ZC: In a weird way, recording [In the Mountain, In the Clouds] was a pretty intense situation. None of us were in a good mental state. We weren’t playing or treating each other well. It was a tumultuous period. There was a lot of [expletive] in making that record but it became a far better record because of that.
Andy Wallace [Mixer for In the Mountains, in the Clouds/Producer for Nevermind] made our record what it is. When he was mixing it I learned a lot about listening to an album.
LJ: What do you mean?
ZC: Well we wanted to try to do a visual mix for the album. When we make music we want people to come see us live and when you are at a live show you don’t have a bird’s eye view of the stage, it’s not static. When a drum fill comes in you look at the drummer, you know, there are a lot of level changes — they flow in and out of the whole mix.

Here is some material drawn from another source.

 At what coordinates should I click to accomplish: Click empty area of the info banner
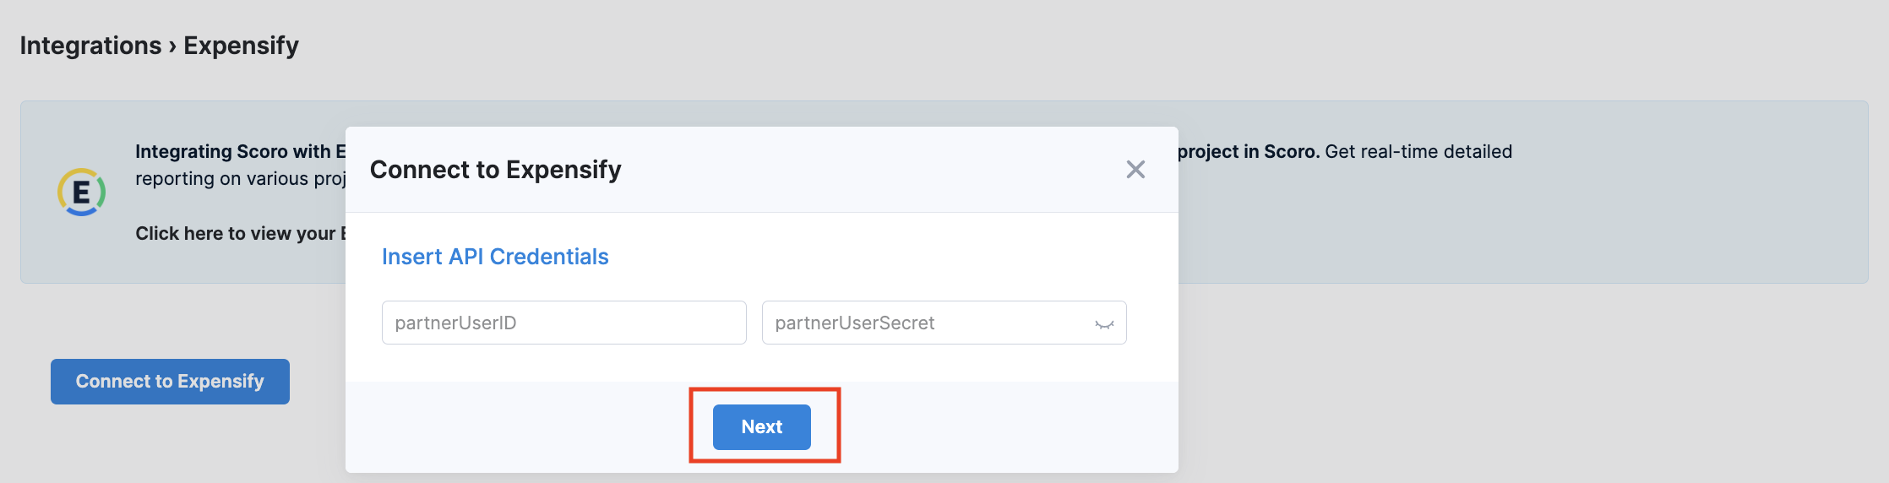pos(1521,228)
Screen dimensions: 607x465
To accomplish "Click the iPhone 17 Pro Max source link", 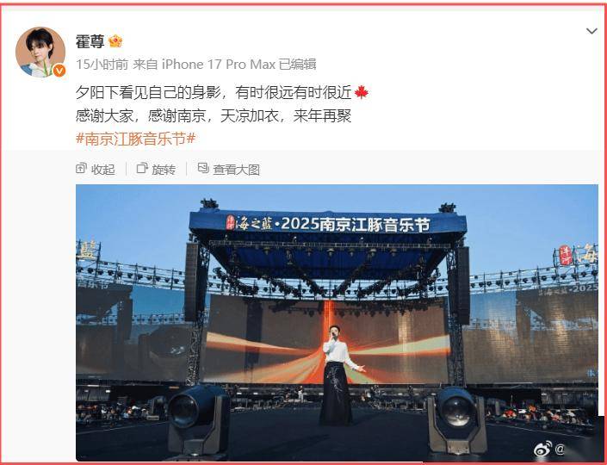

LJ: What’s your favorite song from the album?
ZC: “All your light (Times like These).” For me it encompasses everything we’ve done as a band. It starts out with that cool kinda electronic feel then it’s got this rootsy old- southern feel that we had on Church Mouth but it has the songwriting structures of our later work with a crazy freak out jam in the middle.
LJ: That’s funny, I thought that was the strongest song on the album too. How come “So American” was your first single then?

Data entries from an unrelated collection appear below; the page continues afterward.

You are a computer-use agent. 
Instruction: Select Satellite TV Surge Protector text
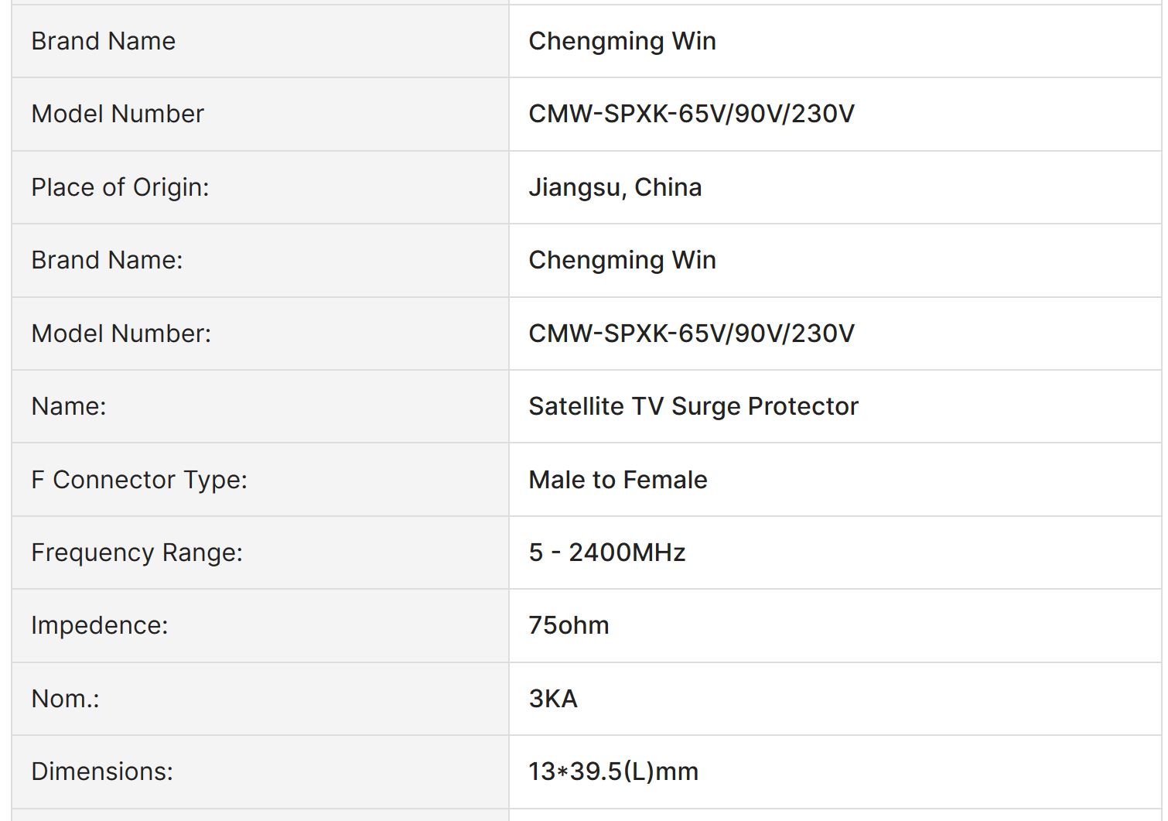693,406
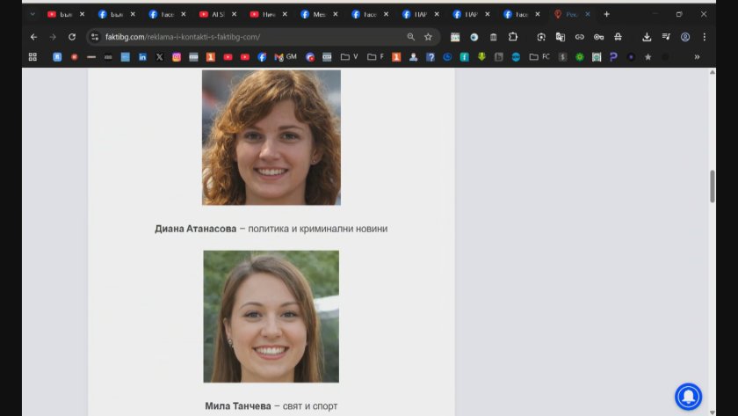Open the zoom magnifier icon in address bar
The width and height of the screenshot is (738, 416).
point(410,37)
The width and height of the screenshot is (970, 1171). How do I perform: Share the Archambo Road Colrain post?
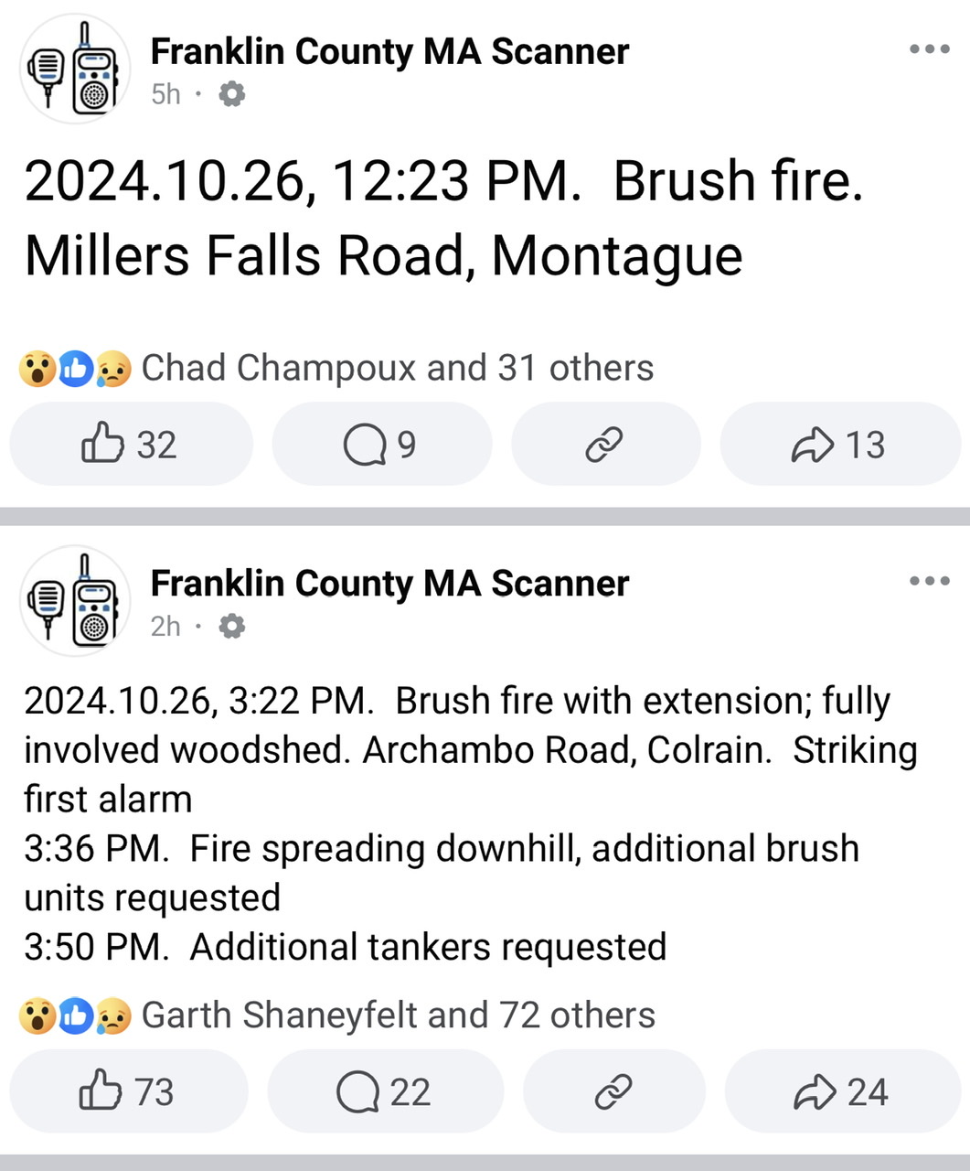843,1091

ZC: We tried to push it as a single but no one was biting. They took “So American.” People love that song.
LJ: What’s with the parenthetical song titles? They’re annoying as [expletive] when you’re writing a review out. Care to defend yourself?
ZC: [Laughs] It happens to us every time we write a record. We usually have some [expletive] song titles like the “90s song” or the “pixies song” Then we finish the album and we’re like “oh [expletive] we have to name the songs we can’t call it that.” We usually just use the first one that comes to mind but we kinda like the idea of seeing them as excerpts of songs. Set lists can be confusing some times. I’ll see a song and think, “What song is that?”
I think it’s because of how we write songs. We’ll just sit around listening to music pointing out our favorite part of a song like the bridge Weezer’s “Say it Ain’t So” and we’ll break down the chords and the melody and the strumming or whatever.
LJ: That’s basically what I imagine being a band would be like. Hanging out and digesting music all day. I’ve talked to some musicians that basically just get together and write music though.
ZC: Yeah, definitely. Some people can just do it—they’re just naturally amazing. We are not that band at all. We have to practice to get to that part, and that’s why we get a lot of inspiration from other musicians. Those are things I like to know. I want to know what inspired the people that inspired me.
LJ: What inspired In the Mountains, in the Clouds?
ZC: Well the mountains and cloud meanings is definitely something that we came up with being from Alaska. But a lot of it has shifted to mean more social and political statements. We’ve never really been a political band but obviously we have our thoughts but we keep them to ourselves for the most part.
The real inspiration comes from a tour we did in Germany, I think it we were in Dresden. It was like 3 o’clock in the morning and there was this poor street vendor selling this Turkish food — almost like a hot dog stand. So this guy — who was basically a taco shop guy — stated talking about American politics and he knew so much more than we did. He knew all the candidates and their platforms.
We started thinking about how ignorant we are as Americans. We shield the rest of the world from our minds until we, and no one, even cares to think about it. We just keep thinking we’re badass standing on the mountain but all we see are clouds. It took a turn from where we were originally going. It’s crazy, some ways it’s meaningful and in some ways it’s completely meaningless.